Looking closer at the code however, it seems that many low level dirops are open coded, with some high level functions (ocfs2_rename() for example) understanding too much about the directory format. And all places assume that the dirents start at block offset zero and continue for blocksize bytes. The answer is to abstract things further out. Any work done now in that area will help us in the future when we begin looking at indexed directories.

Since directories always start with data, they will always start with OCFS2_INLINE_DATA_FL. This winds up saving us a bitmap lock since no data allocation is required for directory creation.

The code for expanding a directory from inline-data is structured so that the initial expansion will also guarantee room for the dirent to be inserted. This is because the dirent to be inserted might be larger than the space freed up from just expanding to one block. In that case, we'll want to expand to two blocks. Doing both blocks in one pass means that we can rely on our allocators ability to find adjacent clusters.

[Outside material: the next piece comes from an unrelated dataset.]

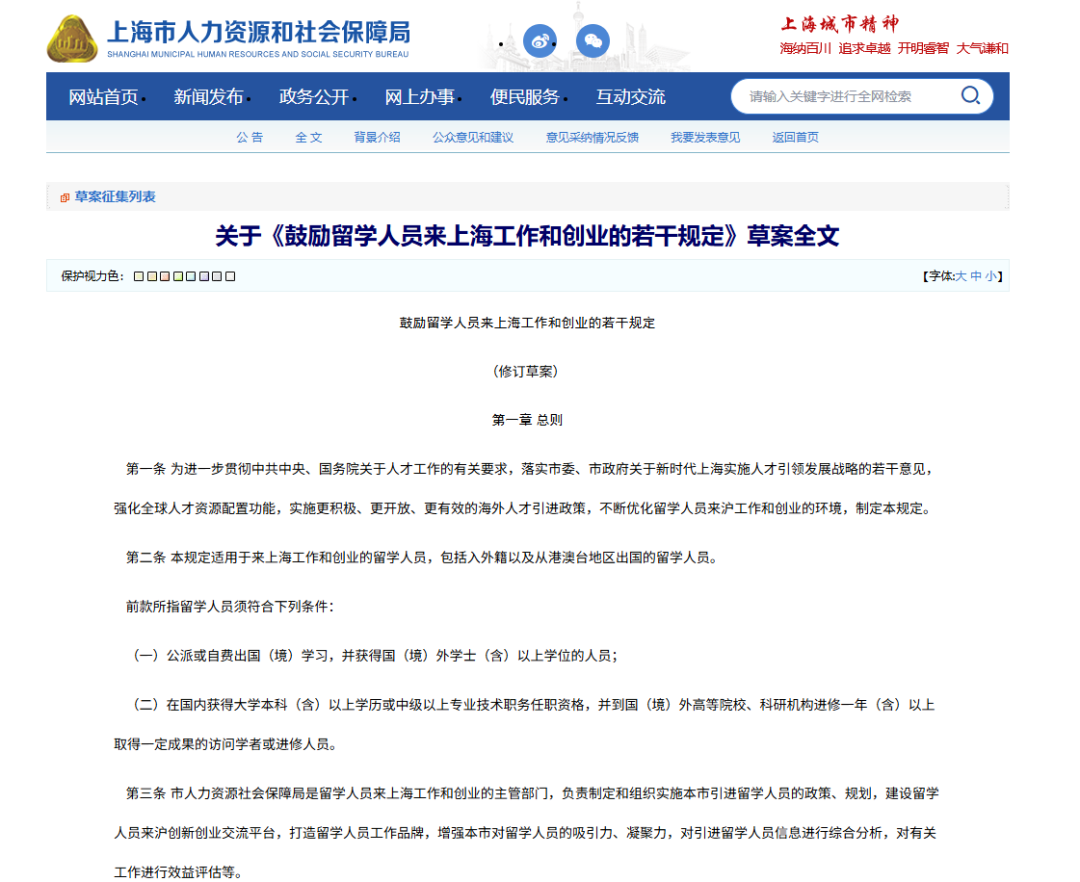Viewport: 1080px width, 882px height.
Task: Open the 新闻发布 navigation menu
Action: (208, 97)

A table of top level functions which access directories will help to keep things in perspective.

Function Name	Access Type
`ocfs2_readdir`	Readdir
`ocfs2_queue_orphans`	Readdir
`_ocfs2_get_system_file_inode`	Lookup
`ocfs2_lookup`	Lookup
`ocfs2_get_parent`	Lookup
`ocfs2_unlink`	Lookup, Remove, Orphan Insert
`ocfs2_rename`	Lookup, Remove, Insert, Orphan Insert
`ocfs2_mknod`	Lookup, Insert, Create
`ocfs2_symlink`	Lookup, Insert
`ocfs2_link`	Lookup, Insert
`ocfs2_delete_inode`	Orphan Remove
`ocfs2_orphan_add`	Insert
`ocfs2_orphan_del`	Remove

Open Questions

Do we create new files with `OCFS2_INLINE_DATA_FL`?

Note that I literally mean "files" here - see above for why directories always start with inline data.

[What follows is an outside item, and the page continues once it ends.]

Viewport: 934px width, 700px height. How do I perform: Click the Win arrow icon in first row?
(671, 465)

There's a couple of ways we can handle this. One thing I realized early is that we don't actually have 100% control over state transitions - that is, file write will always want to be able to turn an empty extent list into inline data. We can get into that situations from many paths. Tunefs.ocfs2 could set OCFS2_FEATURE_INCOMPAT_INLINE_DATA on a file system which has empty files. Also, on any file system, the user could truncate an inode to zero (the most common form of truncate) and we'd certainly want to turn that into inline-data on an appropriate write.

Right now, new inodes are still created with an empty extent list. Write will do the right thing when it see's them, and the performance cost to re-format that part of the inode is small. This has the advantage that the code to turn an inode into inline-data from write gets tested more often. Also, it's not uncommon that the 1st write to a file be larger than can fit inline.

Can we "defragment" an inline directory on the fly?

This would ensure that we always have optimal packing of dirents, thus preventing premature extent list expansion. The actual defrag code code be done trivially. The problem is that dirents would be moving around, which might mean that a concurrent readdir() can get duplicate entries. Maybe a scheme where we only defrag when there are no concurrent directory readers would work.

Locking

As a small refresher on how locks nest in Ocfs2:

i_mutex -> ocfs2_meta_lock() -> ip_alloc_sem -> ocfs2_data_lock()

Generally, locking stays the same. Initially, I thought we could avoid the data lock, but we still want to use it in for forcing page invalidation on other nodes. The locking is only really interesting when we're worried about pushing out to extents (or turning an empty extent list into inline data).

As usual, mmap makes things tricky. It can't take i_mutex, so most real work has to be done holding ip_alloc_sem.

Here are some rules which mostly apply to files, as directory locking is much less complicated.

i_mutex is sufficient for spot-checking inline-data state. The inode will never have inline-data added if you hold i_mutex, however it might be pushed out to extents if ocfs2_page_mkwrite() beats you to ip_alloc_sem.
To create an inline data section, or go from inline data to extents the process must hold a write lock on ip_alloc_sem. This is the only node-local protection that mmap can count on.
Reading inline data requires only the cluster locks and a read on ip_alloc_sem

ChangeLog

Sept. 20, 2007: Completed description, based on completed patches - Mark Fasheh
Sept 6, 2007: Begin complete re-write based on my prototype - Mark Fasheh
Apr 12, 2007: Sprinkled some comments - Sunil Mushran
Dec 4, 2006: Andrew Beekhof also do the same work, so I quit
Dec 3, 2006: Add mount option, dlm LVB structure
Nov 30, 2006: Initial edition